Approval for iPS Cell Treatments: One More Step toward Awaited Practical Application

Editorial

16:32 JST, February 25, 2026

Twenty years have passed since Kyoto University Prof. Shinya Yamanaka succeeded in creating induced pluripotent stem (iPS) cells for the first time anywhere in the world. It is great news that the research, which earned him a Nobel Prize, is finally coming closer to practical application.

The Health, Labor and Welfare Ministry’s expert panel has approved conditional production and sale of regenerative pharmaceutical products derived from iPS cells for treating heart disease and Parkinson’s disease. Given the scarcity of fundamental treatments for both diseases, there must be great hopes among patients and others concerned.
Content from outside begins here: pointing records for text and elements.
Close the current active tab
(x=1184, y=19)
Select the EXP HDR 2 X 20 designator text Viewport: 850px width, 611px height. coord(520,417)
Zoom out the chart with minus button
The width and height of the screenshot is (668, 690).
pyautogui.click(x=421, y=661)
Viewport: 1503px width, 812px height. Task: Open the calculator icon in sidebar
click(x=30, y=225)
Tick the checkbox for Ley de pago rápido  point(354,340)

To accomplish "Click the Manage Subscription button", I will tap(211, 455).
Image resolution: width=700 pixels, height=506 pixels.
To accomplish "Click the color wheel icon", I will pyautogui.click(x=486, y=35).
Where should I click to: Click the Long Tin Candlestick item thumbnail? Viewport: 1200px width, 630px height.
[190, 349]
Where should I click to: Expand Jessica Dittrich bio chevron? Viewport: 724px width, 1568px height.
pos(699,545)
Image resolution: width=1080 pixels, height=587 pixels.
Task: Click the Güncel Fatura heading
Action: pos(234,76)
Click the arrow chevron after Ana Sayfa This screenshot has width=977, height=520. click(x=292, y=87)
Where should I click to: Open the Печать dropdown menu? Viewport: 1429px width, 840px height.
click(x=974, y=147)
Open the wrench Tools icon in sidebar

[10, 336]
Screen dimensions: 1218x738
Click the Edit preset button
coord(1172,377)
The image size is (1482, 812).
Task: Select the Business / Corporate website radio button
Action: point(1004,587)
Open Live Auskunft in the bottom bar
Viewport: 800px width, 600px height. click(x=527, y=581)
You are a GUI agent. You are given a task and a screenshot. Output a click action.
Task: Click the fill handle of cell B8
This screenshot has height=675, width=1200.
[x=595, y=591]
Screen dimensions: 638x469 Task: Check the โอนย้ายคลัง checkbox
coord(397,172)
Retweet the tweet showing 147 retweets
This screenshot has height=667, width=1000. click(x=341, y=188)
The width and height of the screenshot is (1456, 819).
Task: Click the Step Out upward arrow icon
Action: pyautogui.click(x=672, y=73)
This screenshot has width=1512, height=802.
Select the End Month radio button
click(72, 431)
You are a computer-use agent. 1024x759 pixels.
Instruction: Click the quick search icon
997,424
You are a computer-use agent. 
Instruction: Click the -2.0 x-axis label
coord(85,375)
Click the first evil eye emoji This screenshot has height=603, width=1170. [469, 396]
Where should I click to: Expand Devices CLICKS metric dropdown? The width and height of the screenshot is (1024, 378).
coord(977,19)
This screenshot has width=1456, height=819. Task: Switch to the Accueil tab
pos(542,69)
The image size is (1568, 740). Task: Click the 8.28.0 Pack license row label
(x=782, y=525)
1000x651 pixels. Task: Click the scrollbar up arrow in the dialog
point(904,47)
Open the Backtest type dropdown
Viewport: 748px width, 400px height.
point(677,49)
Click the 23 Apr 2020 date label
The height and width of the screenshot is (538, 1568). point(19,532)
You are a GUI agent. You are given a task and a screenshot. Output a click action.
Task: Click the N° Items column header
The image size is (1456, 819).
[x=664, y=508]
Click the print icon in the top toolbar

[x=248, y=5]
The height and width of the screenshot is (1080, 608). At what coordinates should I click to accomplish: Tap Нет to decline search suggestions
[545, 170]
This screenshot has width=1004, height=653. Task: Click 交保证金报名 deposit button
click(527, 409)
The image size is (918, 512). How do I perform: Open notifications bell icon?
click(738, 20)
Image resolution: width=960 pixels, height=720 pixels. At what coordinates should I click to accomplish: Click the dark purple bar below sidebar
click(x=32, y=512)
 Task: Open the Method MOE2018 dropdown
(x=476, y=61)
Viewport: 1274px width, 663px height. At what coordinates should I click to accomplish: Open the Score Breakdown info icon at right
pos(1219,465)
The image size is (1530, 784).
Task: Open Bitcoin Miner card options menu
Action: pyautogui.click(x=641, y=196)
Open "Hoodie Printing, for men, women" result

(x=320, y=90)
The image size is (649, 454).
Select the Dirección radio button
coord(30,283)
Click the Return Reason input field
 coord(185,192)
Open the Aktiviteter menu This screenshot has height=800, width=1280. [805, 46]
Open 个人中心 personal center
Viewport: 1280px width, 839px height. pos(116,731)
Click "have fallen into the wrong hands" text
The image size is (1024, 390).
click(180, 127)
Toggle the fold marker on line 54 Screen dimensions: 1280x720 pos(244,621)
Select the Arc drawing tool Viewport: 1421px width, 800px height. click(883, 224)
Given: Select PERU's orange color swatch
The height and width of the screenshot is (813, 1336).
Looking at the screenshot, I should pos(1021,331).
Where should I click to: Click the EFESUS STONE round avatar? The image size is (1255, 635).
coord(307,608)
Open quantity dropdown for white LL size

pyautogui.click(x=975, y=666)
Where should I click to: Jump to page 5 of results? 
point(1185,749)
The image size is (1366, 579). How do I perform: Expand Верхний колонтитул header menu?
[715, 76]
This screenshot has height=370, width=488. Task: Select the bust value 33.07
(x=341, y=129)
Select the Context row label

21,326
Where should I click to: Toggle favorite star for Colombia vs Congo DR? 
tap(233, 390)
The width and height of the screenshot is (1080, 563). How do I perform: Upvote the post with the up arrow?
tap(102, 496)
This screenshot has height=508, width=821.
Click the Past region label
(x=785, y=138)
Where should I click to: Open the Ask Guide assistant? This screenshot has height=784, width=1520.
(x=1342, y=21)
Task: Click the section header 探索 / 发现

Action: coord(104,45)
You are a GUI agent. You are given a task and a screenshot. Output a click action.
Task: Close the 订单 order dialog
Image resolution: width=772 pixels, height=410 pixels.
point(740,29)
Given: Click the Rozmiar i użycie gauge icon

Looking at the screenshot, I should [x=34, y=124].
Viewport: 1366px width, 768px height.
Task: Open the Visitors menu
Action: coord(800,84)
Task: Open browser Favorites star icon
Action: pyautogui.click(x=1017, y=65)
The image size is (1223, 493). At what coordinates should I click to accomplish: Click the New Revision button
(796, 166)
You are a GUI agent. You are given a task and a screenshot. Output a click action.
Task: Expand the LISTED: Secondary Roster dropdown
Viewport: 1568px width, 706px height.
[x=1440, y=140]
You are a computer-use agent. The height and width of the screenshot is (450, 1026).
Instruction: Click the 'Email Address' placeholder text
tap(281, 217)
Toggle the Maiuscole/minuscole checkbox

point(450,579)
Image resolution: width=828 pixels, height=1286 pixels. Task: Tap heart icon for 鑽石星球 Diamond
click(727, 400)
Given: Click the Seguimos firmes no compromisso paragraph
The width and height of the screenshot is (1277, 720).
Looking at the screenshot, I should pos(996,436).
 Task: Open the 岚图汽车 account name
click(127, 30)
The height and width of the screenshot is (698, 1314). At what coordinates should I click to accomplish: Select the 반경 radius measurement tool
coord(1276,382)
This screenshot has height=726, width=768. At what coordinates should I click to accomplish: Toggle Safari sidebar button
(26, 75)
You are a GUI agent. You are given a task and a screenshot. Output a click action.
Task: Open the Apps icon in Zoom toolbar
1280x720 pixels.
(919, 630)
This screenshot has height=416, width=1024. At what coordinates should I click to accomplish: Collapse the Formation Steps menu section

Cardiomyocyte patches developed by a startup originating from the University of Osaka were surgically attached to the hearts of eight patients, resulting in improved exercise function in four. Nerve cells developed by a major pharmaceutical company were transplanted into the brains of six Parkinson’ patients, with symptoms improving in four.

While the patient numbers in both cases are small, and the effects cannot yet be fully confirmed, approval was granted under a scheme for “conditional and time-limited approval” — or early approval — that was established to promote regenerative medicine.

This condition is equivalent to provisional approval, and an application for formal approval must be submitted and granted within the next seven years. Both companies must build up a record of more cases to confirm safety and efficacy.

Early approval is beneficial for promoting technological innovation in drug development and delivering new drugs to patients faster. However, none of the six products that previously received early approval have received formal approval yet.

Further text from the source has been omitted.